In practice, the Crossroads Educational Foundation has observed that this programme has a positive impact on the development of the children, educators and the community. However, to date, no research on the CTP has been published.

The North West University (NWU) Department of Education of Mahikeng undertook to invest in supporting and assisting the ECD centres that have been established to date. This involves supporting the ECD centres in their physical needs as well as equipping the ECD practitioners with basic skills required to run an ECD centre. This support further includes funding and providing the opportunity for the ECD practitioners to receive the CTP training and books.

Consequently, the need arose to commence a study to determine the level of efficacy of the CTP on the development of three to four year old children. It was decided to investigate this programme from an occupational therapy point of view as occupational therapists are deemed experts in occupation which is further strengthened by supporting roles, including being a change agent14.
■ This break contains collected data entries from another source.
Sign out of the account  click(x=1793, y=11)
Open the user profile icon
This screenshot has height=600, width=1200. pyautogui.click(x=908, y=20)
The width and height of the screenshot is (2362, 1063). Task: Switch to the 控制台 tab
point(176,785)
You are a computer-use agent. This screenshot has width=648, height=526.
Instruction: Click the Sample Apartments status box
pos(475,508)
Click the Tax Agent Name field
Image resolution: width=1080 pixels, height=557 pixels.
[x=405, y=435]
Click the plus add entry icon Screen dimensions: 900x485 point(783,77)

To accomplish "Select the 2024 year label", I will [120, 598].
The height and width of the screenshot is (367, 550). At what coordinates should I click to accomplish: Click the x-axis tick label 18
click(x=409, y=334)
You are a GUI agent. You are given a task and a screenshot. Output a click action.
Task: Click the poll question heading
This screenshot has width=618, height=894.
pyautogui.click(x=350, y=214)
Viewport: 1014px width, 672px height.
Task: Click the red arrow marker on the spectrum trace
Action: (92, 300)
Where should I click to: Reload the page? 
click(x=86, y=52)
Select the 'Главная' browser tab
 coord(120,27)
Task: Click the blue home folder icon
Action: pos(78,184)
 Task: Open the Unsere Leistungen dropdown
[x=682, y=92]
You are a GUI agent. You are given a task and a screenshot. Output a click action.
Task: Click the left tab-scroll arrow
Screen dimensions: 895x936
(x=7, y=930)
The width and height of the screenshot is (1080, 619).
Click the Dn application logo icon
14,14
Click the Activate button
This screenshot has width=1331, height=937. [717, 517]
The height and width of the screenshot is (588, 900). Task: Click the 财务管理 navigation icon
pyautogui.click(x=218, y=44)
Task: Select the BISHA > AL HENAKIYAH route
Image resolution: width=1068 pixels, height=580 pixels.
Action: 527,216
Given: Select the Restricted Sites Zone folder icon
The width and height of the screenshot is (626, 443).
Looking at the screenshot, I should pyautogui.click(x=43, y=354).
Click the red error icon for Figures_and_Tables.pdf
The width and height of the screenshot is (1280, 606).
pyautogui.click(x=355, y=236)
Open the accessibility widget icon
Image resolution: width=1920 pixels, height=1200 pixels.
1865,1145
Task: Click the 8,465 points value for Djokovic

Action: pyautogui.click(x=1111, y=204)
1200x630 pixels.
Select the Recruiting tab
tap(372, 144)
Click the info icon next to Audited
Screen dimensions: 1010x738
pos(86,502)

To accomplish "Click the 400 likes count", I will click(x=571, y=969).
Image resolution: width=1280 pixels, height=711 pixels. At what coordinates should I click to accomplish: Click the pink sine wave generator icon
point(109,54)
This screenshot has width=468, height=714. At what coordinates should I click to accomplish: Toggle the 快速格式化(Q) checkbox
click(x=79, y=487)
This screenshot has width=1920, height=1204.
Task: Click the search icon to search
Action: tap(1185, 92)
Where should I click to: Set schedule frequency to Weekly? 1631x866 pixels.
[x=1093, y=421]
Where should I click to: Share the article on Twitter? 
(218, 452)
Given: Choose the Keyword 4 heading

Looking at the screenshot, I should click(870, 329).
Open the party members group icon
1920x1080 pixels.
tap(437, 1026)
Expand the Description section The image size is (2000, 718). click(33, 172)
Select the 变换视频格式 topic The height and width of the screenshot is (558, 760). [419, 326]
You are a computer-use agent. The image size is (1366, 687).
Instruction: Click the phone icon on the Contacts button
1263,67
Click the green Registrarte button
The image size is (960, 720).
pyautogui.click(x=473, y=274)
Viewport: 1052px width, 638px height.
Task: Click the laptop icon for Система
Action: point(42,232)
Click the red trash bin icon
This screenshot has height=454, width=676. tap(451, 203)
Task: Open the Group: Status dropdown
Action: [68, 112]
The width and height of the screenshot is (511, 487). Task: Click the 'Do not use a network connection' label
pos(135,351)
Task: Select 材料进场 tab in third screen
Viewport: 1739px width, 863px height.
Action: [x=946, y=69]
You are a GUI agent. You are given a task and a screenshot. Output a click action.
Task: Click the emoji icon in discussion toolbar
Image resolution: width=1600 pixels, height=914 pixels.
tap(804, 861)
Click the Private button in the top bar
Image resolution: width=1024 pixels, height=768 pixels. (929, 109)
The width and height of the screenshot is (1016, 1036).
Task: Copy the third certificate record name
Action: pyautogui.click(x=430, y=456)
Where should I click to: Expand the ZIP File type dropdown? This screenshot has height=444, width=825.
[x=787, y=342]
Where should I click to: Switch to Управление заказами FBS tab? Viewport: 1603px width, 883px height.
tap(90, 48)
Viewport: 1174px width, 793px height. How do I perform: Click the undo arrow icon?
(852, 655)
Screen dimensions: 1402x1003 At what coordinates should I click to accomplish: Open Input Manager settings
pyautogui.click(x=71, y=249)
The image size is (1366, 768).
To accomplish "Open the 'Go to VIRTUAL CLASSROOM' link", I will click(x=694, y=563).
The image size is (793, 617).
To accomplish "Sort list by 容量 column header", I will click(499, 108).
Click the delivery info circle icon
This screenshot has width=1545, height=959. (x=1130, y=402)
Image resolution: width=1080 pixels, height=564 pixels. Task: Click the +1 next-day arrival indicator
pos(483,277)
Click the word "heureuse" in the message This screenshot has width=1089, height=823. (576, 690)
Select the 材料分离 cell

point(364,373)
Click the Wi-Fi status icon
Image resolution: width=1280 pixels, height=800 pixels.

Occupational therapy may be defined as a health profession providing a client-centred service towards promoting quality of life through occupation and improving participation in occupations and activities of daily living15. In early childhood, occupational therapy includes assisting children with or without impairments to prepare for and perform significant learning and developmental activities within their environment16. Occupational therapy focuses on the following occupations for any client, including young children: activities of daily living (ADLs), instrumental activities of daily living (lADLs); education; leisure; play; social participation; work, and rest and sleep16. Therefore, investigating the efficacy of an early childhood development programme may very well be afforded to the occupational therapy scope and expertise.

 

METHOD

Aim of the study

This study aimed to determine the efficacy of the CTP on the early childhood development of three to four year old children attending the ECD centres in the Rural Mahikeng areas.

Research design

An Experimental study design17 was followed. An experimental trial was employed to determine the efficacy of the CTP on the early childhood development of the population group as compared to a control group.

Study population and sampling The ECD centres

The NWU Department of Education of Mahikeng approached 20 ECD centres in the surrounding rural areas to participate in the study. These were ECD centres identified with ECD practitioners who had limited or no ECD training and/or the need for a centre-based ECD programme. The project manager and field representative opted to equally divide the 20 ECD centres into an experimental and control group according to the following specifications: the building type, average number of ECD practitioners, level of education of the ECD practitioners, additional ECD level/training or diplomas, basic equipment available at the centres, and the location. The experimental group included ten ECD centres that received the CTP training and books. The appropriate ECD practitioners of the experimental group received training in the CTP from an official CTP trainer for the Crossroads Educational Foundation team. This training took place over three days and was implemented by the experimental group ECD practitioners approximately two months thereafter. The other ten ECD centres were included in the control group. The latter ECD centres were not implementing any other early childhood development programme prior to or during the intervention time and could continue their own programmes at their individual centres. They were further assured that they would receive the opportunity to be trained in the CTP after the intervention time which would be fully funded and not compulsory.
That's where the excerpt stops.